Language is so important, in fact, that people have formed groups to protect it. In the case of one town in Great Britain, they have run afoul of the Apostrophe Protection Society even though their decision to remove the vile punctuation mark from their street signs got the approval of both the Plain English Society and Plain Language Commission.

I’m sure your thinking, “Jesus, Jeff, what did the apostrophe ever do to you?” Well, I’ll tell you, that damn punctuation mark KILLED MY BROTHER!

Ok, that’s not true, but it sounds better than telling you the truth – I NEVER LEARNED HOW TO READ!

Anyway, with all these language societies and me being a giant word nerd, I thought it might be a good idea to tell you about some pertinent articles written by and talks given by language groups that may help you to better appreciate words and stuffs.

Freelipses: Leaving Your Reader Hanging While Setting Them Free

A is For Everything

A,B,C,D Eat My Shorts: How Fascist Conformists Force the Alphabet on Us All (by Alphabet City, the radical wing of the militant Spell Free or Die Society)

Semi-Colons Are Punctuation Marks Too; The Colon’s Sad Little Step Brother and Why He Needs You

Periods: A Man’s Guide to a Woman’s Punctuation Mark

The Dangling Participle and You

The Umlat – It’s Not Just for the Filthy, Filthy Germans

Being Past Perfect: You Had Thought You Knew Everything About This Tense

Yo Soy El Tilde: El Tilde is Spanish for…The Tilde

Who’s your buddy?
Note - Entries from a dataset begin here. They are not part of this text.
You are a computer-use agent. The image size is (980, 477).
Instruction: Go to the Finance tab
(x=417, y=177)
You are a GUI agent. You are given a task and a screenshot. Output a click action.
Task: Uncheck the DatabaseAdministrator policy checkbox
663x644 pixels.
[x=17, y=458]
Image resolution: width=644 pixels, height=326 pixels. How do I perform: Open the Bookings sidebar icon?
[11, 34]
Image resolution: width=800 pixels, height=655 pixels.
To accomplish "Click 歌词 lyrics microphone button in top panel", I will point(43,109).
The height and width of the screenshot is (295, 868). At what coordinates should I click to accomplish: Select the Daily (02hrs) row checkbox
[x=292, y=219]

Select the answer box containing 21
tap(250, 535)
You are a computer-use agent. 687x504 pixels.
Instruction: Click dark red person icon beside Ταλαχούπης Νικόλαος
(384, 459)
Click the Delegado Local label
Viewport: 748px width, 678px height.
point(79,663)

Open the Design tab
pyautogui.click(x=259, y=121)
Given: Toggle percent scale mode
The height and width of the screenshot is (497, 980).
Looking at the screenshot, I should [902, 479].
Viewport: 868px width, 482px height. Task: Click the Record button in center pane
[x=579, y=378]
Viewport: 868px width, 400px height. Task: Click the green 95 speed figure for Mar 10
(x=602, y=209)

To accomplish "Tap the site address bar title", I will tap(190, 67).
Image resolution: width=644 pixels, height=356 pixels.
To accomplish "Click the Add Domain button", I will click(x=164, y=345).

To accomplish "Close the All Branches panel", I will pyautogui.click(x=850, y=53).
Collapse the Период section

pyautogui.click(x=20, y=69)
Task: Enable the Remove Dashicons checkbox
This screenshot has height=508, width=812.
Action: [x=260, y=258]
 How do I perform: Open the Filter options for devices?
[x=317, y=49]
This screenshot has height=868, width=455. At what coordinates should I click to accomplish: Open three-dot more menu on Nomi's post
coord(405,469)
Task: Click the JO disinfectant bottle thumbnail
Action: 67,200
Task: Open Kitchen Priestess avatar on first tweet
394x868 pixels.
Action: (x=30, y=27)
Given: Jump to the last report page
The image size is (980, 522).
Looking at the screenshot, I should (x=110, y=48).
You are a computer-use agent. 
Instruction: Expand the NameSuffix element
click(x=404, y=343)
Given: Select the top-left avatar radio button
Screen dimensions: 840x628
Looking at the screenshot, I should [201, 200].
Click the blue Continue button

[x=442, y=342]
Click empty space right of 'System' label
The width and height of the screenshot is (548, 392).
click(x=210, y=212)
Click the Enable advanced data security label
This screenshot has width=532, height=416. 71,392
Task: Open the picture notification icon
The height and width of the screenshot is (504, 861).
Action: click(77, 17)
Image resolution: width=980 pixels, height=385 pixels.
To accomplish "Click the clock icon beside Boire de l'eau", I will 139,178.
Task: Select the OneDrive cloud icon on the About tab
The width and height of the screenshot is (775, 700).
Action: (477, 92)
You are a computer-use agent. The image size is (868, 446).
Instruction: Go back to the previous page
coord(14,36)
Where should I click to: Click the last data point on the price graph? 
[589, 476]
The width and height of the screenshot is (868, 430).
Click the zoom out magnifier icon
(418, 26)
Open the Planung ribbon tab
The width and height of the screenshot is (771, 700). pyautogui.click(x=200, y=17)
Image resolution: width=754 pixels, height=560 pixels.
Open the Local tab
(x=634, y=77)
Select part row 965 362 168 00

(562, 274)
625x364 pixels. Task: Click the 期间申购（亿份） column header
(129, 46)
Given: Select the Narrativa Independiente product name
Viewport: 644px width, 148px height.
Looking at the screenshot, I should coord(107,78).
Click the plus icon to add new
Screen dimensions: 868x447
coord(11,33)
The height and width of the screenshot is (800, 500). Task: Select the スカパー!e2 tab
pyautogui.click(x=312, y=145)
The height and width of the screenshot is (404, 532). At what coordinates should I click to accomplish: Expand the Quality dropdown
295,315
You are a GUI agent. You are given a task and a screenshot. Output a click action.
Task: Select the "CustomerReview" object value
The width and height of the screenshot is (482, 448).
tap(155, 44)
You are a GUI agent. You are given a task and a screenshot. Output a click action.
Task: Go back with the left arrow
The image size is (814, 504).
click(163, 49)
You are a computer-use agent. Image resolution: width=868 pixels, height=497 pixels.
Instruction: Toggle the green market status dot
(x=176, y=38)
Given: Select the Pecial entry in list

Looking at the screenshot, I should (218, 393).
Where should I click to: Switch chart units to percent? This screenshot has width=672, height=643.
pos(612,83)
Who’s your pal? I am. But really, I’m not. But language totally is! Remember that. Yeah, and don’t fear the reaper, which reminds me, why do blue oysters get their own cult? What the hell is so special about blue oysters anyway? I don’t even think they are real. Goddamn metal bands and their fancy spandex.

Anyway, now you have so new information so get out there and write. WRITE, YOU FOOLS!